It’s a braw, bricht moonlit nicht the nicht.

As a native to the level-turf of Suffolk, my attitude to the Scottish Hebrides tends towards Wordsworthian wonder. It really is quite a job to to bring myself back to earth when writing about this landscape. The Katie Morags of the islands, or the salesgirl at Tackle & Books in Tobermory (the only shop on Mull where you can buy Middlemarch and a midge machine) might roll their eyes at my fifth exclamation of,  “Seriously, look at that view.” Another eye-roll might be allowed for my surprise that Robert Louis Stevenson also thought that the Isle of Rum was “strange.” He’s confirmed it for me. I absolutely recommend that you go to see what we mean.

Those who live on the islands, or nearby, can’t be completely immune to the untamed grandeur, however. In fact, fictional Katie Morag, and the sweet girl whom I mentioned from T&B would probably join me in my enthusiasm, if there wasn’t so much work to do. Living on some of the smallest islands, such as Eigg, Rum, Muck or Canna, isn’t something that simply happens, it has to be earned. Uncle Quentin and Aunt Fanny, in Enid Blyton’s Five on a Treasure Island, don’t seem to have jobs. They just live in quiet eccentricity. That’s fiction for you.

What is it about remoteness and drowe weather that people are drawn to? What could bring people away from their WiFi and lattes? I should mention here that WiFi and lattes are available, but must be sought out. You may need to climb a heather covered hill, or sail to Tobermory for the luxury. I have been lucky enough to visit this beautiful world several times in the past nine years. With some time between each visit, my wonderment returns with a vengeance each time. 

I’m not the only habitué of these Isles. Queen Elizabeth often spends her summer cruising the area, and Roman Abramovich, the owner of Chelsea FC has recently been seen roaming the Mull of Kintyre. A multitude of world-travellers seek out the wonders of Fingal’s Cave, a Cathedral-like cavern on Staffa which inspired Felix Mendelssohn’s concert overture, The Hebrides. Tourists cluster in their waterproofs on ferries at Oban anticipating a Moby Dick-like search for whales, dolphins, seals and sea-eagles. At Mallaig, visitors take the ferry to the most remote pub on Britain’s mainland, The Old Forge. Here they and are welcomed by award-winning service, a warming atmosphere, singing if you’re lucky, and a menu made up of Scottish coastal catches.

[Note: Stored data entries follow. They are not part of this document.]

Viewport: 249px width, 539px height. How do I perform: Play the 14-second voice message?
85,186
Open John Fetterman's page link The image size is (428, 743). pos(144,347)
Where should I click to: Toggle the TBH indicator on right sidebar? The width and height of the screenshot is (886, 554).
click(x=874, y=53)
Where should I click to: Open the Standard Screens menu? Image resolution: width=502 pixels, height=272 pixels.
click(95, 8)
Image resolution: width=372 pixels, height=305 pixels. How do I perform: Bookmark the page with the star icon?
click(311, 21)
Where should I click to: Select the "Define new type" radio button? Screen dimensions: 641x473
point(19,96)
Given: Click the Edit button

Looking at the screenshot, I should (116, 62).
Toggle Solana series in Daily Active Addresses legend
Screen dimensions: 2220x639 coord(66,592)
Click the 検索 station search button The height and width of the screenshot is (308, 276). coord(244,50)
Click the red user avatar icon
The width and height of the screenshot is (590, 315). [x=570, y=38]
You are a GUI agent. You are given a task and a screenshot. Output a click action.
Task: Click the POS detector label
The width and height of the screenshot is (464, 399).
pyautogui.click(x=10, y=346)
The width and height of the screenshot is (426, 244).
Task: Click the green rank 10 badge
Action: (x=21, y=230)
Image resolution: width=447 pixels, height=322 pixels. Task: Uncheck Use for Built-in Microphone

As a sixteen year old, I came here for the first time to sail. I was escaping from my concrete-grey school to a new world of burns, castles, the Grey Dogs, and evenings shrouded in mythic-blue light. On the first evening in a loch which I now know well, I was sent off to explore in the boat’s dingy. Thrilled with this sudden freedom, I rowed from where we were anchored towards a small tidal island. The water was rising and the land was forming into its nightly island state. Off I went towards the purple haze, revelling in my aloneness. Suddenly I became ultra-aware of the blackness of the water. Nearing the hunkering land, I let my mind saunter and the possibilities of what could be below became unbearable. I looked down and saw inky seaweed and sea-monsters. Making a quick retreat, I splashed the boat back to the cosy lights of the boat.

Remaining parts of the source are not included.